# [Try it]
Give back every entry below, unchanged.

*** Supplied information ***

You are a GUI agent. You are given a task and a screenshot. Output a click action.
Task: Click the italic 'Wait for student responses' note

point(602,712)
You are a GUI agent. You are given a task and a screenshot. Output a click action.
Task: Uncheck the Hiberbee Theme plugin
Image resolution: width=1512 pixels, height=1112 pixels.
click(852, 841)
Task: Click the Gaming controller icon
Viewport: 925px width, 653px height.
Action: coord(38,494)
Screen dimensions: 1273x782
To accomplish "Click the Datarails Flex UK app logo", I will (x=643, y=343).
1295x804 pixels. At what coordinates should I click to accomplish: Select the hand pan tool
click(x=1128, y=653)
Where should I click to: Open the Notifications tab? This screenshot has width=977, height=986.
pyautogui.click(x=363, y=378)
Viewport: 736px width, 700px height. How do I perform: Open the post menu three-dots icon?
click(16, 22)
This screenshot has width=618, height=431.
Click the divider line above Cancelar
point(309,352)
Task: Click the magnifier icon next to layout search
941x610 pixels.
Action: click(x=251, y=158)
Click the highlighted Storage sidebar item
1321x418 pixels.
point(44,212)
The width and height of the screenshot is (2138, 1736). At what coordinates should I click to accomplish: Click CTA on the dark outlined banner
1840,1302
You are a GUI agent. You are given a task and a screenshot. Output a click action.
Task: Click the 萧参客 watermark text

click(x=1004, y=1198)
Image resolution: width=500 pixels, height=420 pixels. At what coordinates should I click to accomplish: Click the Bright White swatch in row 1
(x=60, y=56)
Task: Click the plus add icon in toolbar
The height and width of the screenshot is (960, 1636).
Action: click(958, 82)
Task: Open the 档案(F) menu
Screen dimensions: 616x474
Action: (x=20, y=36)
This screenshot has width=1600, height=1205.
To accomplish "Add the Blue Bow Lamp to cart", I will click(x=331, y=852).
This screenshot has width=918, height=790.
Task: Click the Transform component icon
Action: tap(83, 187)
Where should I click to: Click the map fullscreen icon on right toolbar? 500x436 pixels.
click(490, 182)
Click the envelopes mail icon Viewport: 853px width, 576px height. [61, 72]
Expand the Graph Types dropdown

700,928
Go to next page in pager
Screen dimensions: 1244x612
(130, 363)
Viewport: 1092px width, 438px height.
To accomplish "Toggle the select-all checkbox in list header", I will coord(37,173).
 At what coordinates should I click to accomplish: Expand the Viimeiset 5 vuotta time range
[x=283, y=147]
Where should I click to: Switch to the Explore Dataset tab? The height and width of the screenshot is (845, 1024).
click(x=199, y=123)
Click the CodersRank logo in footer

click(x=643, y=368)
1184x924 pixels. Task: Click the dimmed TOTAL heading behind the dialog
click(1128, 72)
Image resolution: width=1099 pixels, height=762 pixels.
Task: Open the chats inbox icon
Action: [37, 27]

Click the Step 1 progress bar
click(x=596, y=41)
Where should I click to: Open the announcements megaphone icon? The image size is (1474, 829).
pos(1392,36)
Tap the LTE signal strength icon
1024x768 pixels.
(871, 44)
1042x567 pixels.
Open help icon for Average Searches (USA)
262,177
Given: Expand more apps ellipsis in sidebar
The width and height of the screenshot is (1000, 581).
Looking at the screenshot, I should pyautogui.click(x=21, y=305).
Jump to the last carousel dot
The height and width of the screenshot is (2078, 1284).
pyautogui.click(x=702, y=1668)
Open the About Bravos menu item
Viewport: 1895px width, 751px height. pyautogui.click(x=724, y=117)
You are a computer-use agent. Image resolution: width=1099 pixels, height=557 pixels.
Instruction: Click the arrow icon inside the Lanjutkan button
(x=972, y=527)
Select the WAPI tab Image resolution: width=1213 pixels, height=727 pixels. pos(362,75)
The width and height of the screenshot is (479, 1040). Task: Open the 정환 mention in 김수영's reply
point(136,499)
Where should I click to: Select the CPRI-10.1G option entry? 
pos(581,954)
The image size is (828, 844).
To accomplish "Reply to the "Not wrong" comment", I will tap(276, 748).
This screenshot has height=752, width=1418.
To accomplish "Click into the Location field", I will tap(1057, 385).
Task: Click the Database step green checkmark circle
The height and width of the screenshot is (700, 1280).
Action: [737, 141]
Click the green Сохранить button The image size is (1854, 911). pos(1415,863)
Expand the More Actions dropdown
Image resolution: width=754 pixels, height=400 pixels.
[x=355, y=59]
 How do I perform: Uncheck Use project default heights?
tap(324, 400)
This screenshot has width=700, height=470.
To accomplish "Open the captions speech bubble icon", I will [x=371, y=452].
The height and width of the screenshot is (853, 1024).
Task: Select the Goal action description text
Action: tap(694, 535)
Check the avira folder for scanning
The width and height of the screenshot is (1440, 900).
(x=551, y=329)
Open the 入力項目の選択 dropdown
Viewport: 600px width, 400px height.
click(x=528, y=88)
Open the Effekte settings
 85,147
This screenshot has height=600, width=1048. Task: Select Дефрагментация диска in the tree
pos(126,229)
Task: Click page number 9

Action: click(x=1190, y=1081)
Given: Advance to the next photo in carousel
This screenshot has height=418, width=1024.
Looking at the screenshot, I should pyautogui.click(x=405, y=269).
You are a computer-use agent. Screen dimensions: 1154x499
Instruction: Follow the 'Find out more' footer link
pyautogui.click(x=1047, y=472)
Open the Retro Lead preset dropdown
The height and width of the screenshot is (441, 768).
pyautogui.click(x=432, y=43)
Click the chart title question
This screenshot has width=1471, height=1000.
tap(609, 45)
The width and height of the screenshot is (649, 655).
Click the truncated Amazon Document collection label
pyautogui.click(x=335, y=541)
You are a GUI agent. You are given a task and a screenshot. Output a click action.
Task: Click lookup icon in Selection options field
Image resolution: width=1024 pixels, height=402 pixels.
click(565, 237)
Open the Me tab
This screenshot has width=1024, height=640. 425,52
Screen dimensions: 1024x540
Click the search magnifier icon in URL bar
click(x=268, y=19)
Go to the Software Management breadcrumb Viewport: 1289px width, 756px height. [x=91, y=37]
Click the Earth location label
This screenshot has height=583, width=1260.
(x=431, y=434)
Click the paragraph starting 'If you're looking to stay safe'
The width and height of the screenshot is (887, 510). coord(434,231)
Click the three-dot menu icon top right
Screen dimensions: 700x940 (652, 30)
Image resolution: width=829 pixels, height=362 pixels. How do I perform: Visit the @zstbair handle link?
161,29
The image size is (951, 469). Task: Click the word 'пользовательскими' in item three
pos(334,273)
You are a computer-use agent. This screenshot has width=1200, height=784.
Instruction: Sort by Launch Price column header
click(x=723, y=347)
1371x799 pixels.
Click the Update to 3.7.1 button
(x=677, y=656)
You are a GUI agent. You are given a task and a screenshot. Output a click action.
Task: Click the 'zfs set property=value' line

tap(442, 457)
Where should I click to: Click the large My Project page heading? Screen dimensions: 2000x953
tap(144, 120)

*** End of Supplied information ***

# [Answer section]
You are a GUI agent. You are given a task and a screenshot. Output a click action.
Task: Click the italic 'Wait for student responses' note

point(602,712)
You are a GUI agent. You are given a task and a screenshot. Output a click action.
Task: Uncheck the Hiberbee Theme plugin
Image resolution: width=1512 pixels, height=1112 pixels.
click(852, 841)
Task: Click the Gaming controller icon
Viewport: 925px width, 653px height.
Action: coord(38,494)
Screen dimensions: 1273x782
To accomplish "Click the Datarails Flex UK app logo", I will (x=643, y=343).
1295x804 pixels. At what coordinates should I click to accomplish: Select the hand pan tool
click(x=1128, y=653)
Where should I click to: Open the Notifications tab? This screenshot has width=977, height=986.
pyautogui.click(x=363, y=378)
Viewport: 736px width, 700px height. How do I perform: Open the post menu three-dots icon?
click(16, 22)
This screenshot has width=618, height=431.
Click the divider line above Cancelar
point(309,352)
Task: Click the magnifier icon next to layout search
941x610 pixels.
Action: click(x=251, y=158)
Click the highlighted Storage sidebar item
1321x418 pixels.
point(44,212)
The width and height of the screenshot is (2138, 1736). At what coordinates should I click to accomplish: Click CTA on the dark outlined banner
1840,1302
You are a GUI agent. You are given a task and a screenshot. Output a click action.
Task: Click the 萧参客 watermark text

click(x=1004, y=1198)
Image resolution: width=500 pixels, height=420 pixels. At what coordinates should I click to accomplish: Click the Bright White swatch in row 1
(x=60, y=56)
Task: Click the plus add icon in toolbar
The height and width of the screenshot is (960, 1636).
Action: click(958, 82)
Task: Open the 档案(F) menu
Screen dimensions: 616x474
Action: (x=20, y=36)
This screenshot has width=1600, height=1205.
To accomplish "Add the Blue Bow Lamp to cart", I will click(x=331, y=852).
This screenshot has width=918, height=790.
Task: Click the Transform component icon
Action: tap(83, 187)
Where should I click to: Click the map fullscreen icon on right toolbar? 500x436 pixels.
click(490, 182)
Click the envelopes mail icon Viewport: 853px width, 576px height. [61, 72]
Expand the Graph Types dropdown

700,928
Go to next page in pager
Screen dimensions: 1244x612
(130, 363)
Viewport: 1092px width, 438px height.
To accomplish "Toggle the select-all checkbox in list header", I will coord(37,173).
 At what coordinates should I click to accomplish: Expand the Viimeiset 5 vuotta time range
[x=283, y=147]
Where should I click to: Switch to the Explore Dataset tab? The height and width of the screenshot is (845, 1024).
click(x=199, y=123)
Click the CodersRank logo in footer

click(x=643, y=368)
1184x924 pixels. Task: Click the dimmed TOTAL heading behind the dialog
click(1128, 72)
Image resolution: width=1099 pixels, height=762 pixels.
Task: Open the chats inbox icon
Action: [37, 27]

Click the Step 1 progress bar
click(x=596, y=41)
Where should I click to: Open the announcements megaphone icon? The image size is (1474, 829).
pos(1392,36)
Tap the LTE signal strength icon
1024x768 pixels.
(871, 44)
1042x567 pixels.
Open help icon for Average Searches (USA)
262,177
Given: Expand more apps ellipsis in sidebar
The width and height of the screenshot is (1000, 581).
Looking at the screenshot, I should pyautogui.click(x=21, y=305).
Jump to the last carousel dot
The height and width of the screenshot is (2078, 1284).
pyautogui.click(x=702, y=1668)
Open the About Bravos menu item
Viewport: 1895px width, 751px height. pyautogui.click(x=724, y=117)
You are a computer-use agent. Image resolution: width=1099 pixels, height=557 pixels.
Instruction: Click the arrow icon inside the Lanjutkan button
(x=972, y=527)
Select the WAPI tab Image resolution: width=1213 pixels, height=727 pixels. pos(362,75)
The width and height of the screenshot is (479, 1040). Task: Open the 정환 mention in 김수영's reply
point(136,499)
Where should I click to: Select the CPRI-10.1G option entry? 
pos(581,954)
The image size is (828, 844).
To accomplish "Reply to the "Not wrong" comment", I will tap(276, 748).
This screenshot has height=752, width=1418.
To accomplish "Click into the Location field", I will tap(1057, 385).
Task: Click the Database step green checkmark circle
The height and width of the screenshot is (700, 1280).
Action: [737, 141]
Click the green Сохранить button The image size is (1854, 911). pos(1415,863)
Expand the More Actions dropdown
Image resolution: width=754 pixels, height=400 pixels.
[x=355, y=59]
 How do I perform: Uncheck Use project default heights?
tap(324, 400)
This screenshot has width=700, height=470.
To accomplish "Open the captions speech bubble icon", I will [x=371, y=452].
The height and width of the screenshot is (853, 1024).
Task: Select the Goal action description text
Action: tap(694, 535)
Check the avira folder for scanning
The width and height of the screenshot is (1440, 900).
(x=551, y=329)
Open the 入力項目の選択 dropdown
Viewport: 600px width, 400px height.
click(x=528, y=88)
Open the Effekte settings
 85,147
This screenshot has height=600, width=1048. Task: Select Дефрагментация диска in the tree
pos(126,229)
Task: Click page number 9

Action: click(x=1190, y=1081)
Given: Advance to the next photo in carousel
This screenshot has height=418, width=1024.
Looking at the screenshot, I should pyautogui.click(x=405, y=269).
You are a computer-use agent. Screen dimensions: 1154x499
Instruction: Follow the 'Find out more' footer link
pyautogui.click(x=1047, y=472)
Open the Retro Lead preset dropdown
The height and width of the screenshot is (441, 768).
pyautogui.click(x=432, y=43)
Click the chart title question
This screenshot has width=1471, height=1000.
tap(609, 45)
The width and height of the screenshot is (649, 655).
Click the truncated Amazon Document collection label
pyautogui.click(x=335, y=541)
You are a GUI agent. You are given a task and a screenshot. Output a click action.
Task: Click lookup icon in Selection options field
Image resolution: width=1024 pixels, height=402 pixels.
click(565, 237)
Open the Me tab
This screenshot has width=1024, height=640. 425,52
Screen dimensions: 1024x540
Click the search magnifier icon in URL bar
click(x=268, y=19)
Go to the Software Management breadcrumb Viewport: 1289px width, 756px height. [x=91, y=37]
Click the Earth location label
This screenshot has height=583, width=1260.
(x=431, y=434)
Click the paragraph starting 'If you're looking to stay safe'
The width and height of the screenshot is (887, 510). coord(434,231)
Click the three-dot menu icon top right
Screen dimensions: 700x940 (652, 30)
Image resolution: width=829 pixels, height=362 pixels. How do I perform: Visit the @zstbair handle link?
161,29
The image size is (951, 469). Task: Click the word 'пользовательскими' in item three
pos(334,273)
You are a computer-use agent. This screenshot has width=1200, height=784.
Instruction: Sort by Launch Price column header
click(x=723, y=347)
1371x799 pixels.
Click the Update to 3.7.1 button
(x=677, y=656)
You are a GUI agent. You are given a task and a screenshot. Output a click action.
Task: Click the 'zfs set property=value' line

tap(442, 457)
Where should I click to: Click the large My Project page heading? Screen dimensions: 2000x953
tap(144, 120)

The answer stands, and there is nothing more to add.